Here I am at an internet coffee stop in the Lima, Peru airport. We’ve been in Peru for 10 days. For 9 of those days we were living out in the jungle with our new friends from the Bora Tribe, in the village of San Andreas. Never in my life have I met such gracious people who extend a profound sense of community and love. Considered to be very poor by the world’s standards, they are extremely wealthy in terms of love, joy and being content in this life regardless of what material possessions they own. They don’t seem to be haunted with the hunger of greed that perpetuates our society and sucks the very life force out of us, robbing us of why we were created.
On one of the last nights in the village, one of my students was asking one of the village elders, Walter, questions about jungle life, etc. He was asking through a translator. One of the questions he asked was “Are there any cannibals in the region?” Walter answered “No, not at all.” But then our translator, after thinking for a moment, said, “Yes, actually there are. They live in the city and they wear suits and ties. They have big houses only for themselves and they are consumed with greed that eats those who are weaker then them. Instead of using their power and wealth to help others, they use it to consume everyone and everything in their path. These are the cannibals – and there are many of them.”
Isn’t it true? The world tells us to live for self. Climb the corporate ladder. Success is defined as what brand you can buy, where you live, how much you’ve got put away for retirement, how big is your TV, what is your degree, how much money you make and what you spend it on … And on and on the message goes…

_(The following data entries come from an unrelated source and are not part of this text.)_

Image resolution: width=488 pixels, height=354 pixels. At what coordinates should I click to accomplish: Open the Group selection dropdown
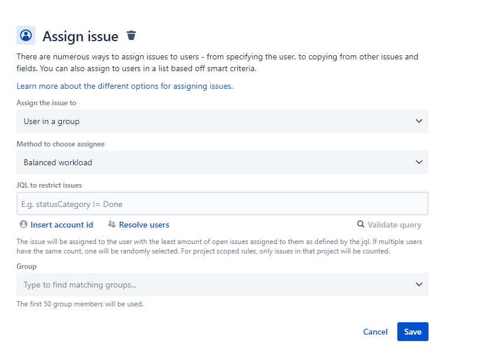point(222,284)
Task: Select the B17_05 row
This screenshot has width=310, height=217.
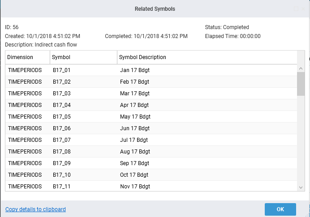Action: click(x=61, y=117)

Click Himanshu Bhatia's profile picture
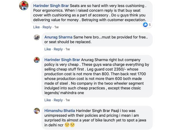pos(37,111)
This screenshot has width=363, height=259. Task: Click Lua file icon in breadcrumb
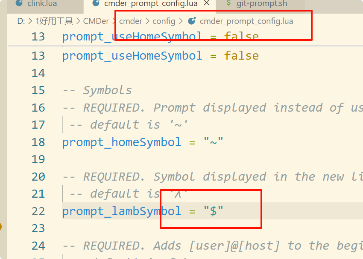click(x=192, y=21)
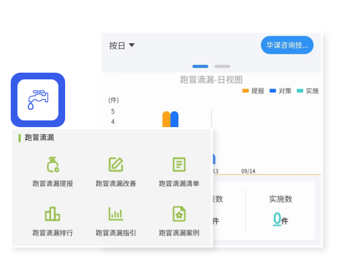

Yet I see my jungle friends’ love and lifestyle and realize they are the ones who are truly successful. They are the ones who have arrived. As one of my other students shared: “We have seen those who have nothing, yet who have every kind of happiness. And we see those who have so much, yet are still depressed.” Yes, my jungle friends, the people of San Andreas, are truly the wealthy ones. We are the ones who suffer from true poverty.
It’s true – there are cannibals still around today. The question to ask is this: Am I one of them?